The first estimate of March quarter economic growth, released yesterday, shows Japan’s GDP rose 0.9% from the last quarter of 2012, when growth was updated to around 0.3% quarter on quarter (1% annual), from the previous estimate of a 0.1% drop (0.4% annualised).
That performance saw Japan comfortably in front of Europe, South Korea and the US in the first quarter – a rare event in recent years (except for the first quarter of last year). France slipped back into recession last quarter, Italy’s recession will depend with growth contracting by 0.5%. Germany could only manage growth of just 0.1% per cent.

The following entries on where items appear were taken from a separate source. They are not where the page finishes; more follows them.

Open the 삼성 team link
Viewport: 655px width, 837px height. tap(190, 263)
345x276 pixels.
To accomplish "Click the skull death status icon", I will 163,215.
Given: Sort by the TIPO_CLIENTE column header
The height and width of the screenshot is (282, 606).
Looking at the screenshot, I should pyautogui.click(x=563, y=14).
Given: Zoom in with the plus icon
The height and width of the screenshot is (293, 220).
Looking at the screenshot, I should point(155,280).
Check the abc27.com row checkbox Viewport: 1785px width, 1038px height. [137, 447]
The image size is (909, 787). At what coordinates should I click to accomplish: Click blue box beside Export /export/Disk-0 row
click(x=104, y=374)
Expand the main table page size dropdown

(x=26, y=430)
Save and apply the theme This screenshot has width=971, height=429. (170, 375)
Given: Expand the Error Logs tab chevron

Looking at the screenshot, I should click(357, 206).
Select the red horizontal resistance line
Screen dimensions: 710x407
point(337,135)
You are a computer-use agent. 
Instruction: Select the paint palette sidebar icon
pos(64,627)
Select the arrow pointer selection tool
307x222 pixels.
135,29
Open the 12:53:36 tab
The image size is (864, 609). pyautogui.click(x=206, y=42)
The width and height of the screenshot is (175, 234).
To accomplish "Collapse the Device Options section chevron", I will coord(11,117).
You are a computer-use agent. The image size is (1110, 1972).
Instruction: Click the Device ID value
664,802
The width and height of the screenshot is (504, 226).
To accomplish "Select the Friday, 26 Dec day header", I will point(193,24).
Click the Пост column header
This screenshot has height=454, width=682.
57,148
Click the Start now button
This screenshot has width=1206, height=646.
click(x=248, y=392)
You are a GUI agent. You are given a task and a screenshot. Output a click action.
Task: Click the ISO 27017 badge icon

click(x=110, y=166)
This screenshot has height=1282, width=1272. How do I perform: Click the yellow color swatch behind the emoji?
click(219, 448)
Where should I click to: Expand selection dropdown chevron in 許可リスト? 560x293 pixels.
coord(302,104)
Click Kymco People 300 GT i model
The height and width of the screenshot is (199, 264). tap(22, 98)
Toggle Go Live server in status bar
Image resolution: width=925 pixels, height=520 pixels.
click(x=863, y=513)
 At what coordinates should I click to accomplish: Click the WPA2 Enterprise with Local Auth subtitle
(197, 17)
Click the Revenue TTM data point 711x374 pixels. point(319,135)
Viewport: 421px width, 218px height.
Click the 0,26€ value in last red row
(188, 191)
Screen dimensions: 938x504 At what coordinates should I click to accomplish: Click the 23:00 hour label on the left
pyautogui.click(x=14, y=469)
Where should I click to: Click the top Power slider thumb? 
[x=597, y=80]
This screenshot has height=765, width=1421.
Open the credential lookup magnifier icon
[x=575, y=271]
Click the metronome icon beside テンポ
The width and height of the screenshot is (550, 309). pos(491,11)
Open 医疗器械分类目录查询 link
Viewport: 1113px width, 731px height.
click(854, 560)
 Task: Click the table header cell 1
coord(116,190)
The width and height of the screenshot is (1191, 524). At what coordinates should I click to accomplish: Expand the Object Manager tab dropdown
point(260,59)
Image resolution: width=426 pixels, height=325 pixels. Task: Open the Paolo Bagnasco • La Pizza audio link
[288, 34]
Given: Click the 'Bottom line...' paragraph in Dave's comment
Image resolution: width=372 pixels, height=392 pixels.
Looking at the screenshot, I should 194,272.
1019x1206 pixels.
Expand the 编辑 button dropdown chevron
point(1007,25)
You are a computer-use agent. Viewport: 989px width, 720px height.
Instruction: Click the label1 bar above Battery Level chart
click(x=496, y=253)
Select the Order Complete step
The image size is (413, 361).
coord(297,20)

Spain’s economy contracted by 0.5%.
Japan’s growth also beat that of the US, whose first-quarter GDP expanded by an annualised 2.5% (according to the first estimate last month) and seems to be sliding in the current quarter.
Yen’s weakness boosts Japanese economic growth
Coupled with the significant upgrading of the December quarter figure (which was deflated by the Japanese statistics people not including the relevant seasonally adjusted data for some areas of activity), it’s clear the Japanese economy has been growing for six months, after contracting for the June and September quarters of 2012.
The government said yesterday that the rebound was driven by higher household spending and exports – just what the new expansionist policies of the Abe Government want to see happening.
Exports grew 3.8% in the quarter (as Japanese car makers took advantage of the lower yen to ship more cars to the US market), much more than the 1% rise in imports which were boosted by the high cost of LNG imports and higher imports of coal to meet the needs of the country’s power statins because of the continuing closure of many of Japan’s nuclear power plants.
Consumer spending rose 0.9% in the quarter, while government spending jumped 0.8%, and will rise further as the $A98 billion in extra government spending, agreed to in January, starts working its way through the economy.
The result beat expectations for a 0.7% quarter-on-quarter increase, and a 2.8% annualised expansion.
It is the strongest growth seen since the 6.1% annual jump in the March quarter of 2012, which was driven by stepped up spending in the earthquake and tsunami shattered north western coastal region.
Department store spending (a much more important sector in Japan than in Australia) rose to its highest level in March, while housing construction had its 7th consecutive month of expansion in the same month.
But it wasn’t all good news – in fact the negative parts of the report just underline the task in front of the government and the bank of Japan in getting Japanese economic growth back on track in a sustainable way.
Even though exports grew solidly in the quarter, that didn’t courage business to open their bank accounts and spend more on new facilities and plant. In fact private sector capital investment fell for the 5th quarter in a row – down 0.7%, even though that was half the 1.4% slump in the final months of last year.
And the biggest bugbear of all – deflation – remains in control of Japan.
The GDP deflator – a more accurate measure of inflation at all levels in the economy, was gain negative at minus 1.2%.
That’s the 14th straight quarter of deflation this time around – or three and a half years is misery. The question now is how long this will continue before it runs out of puff.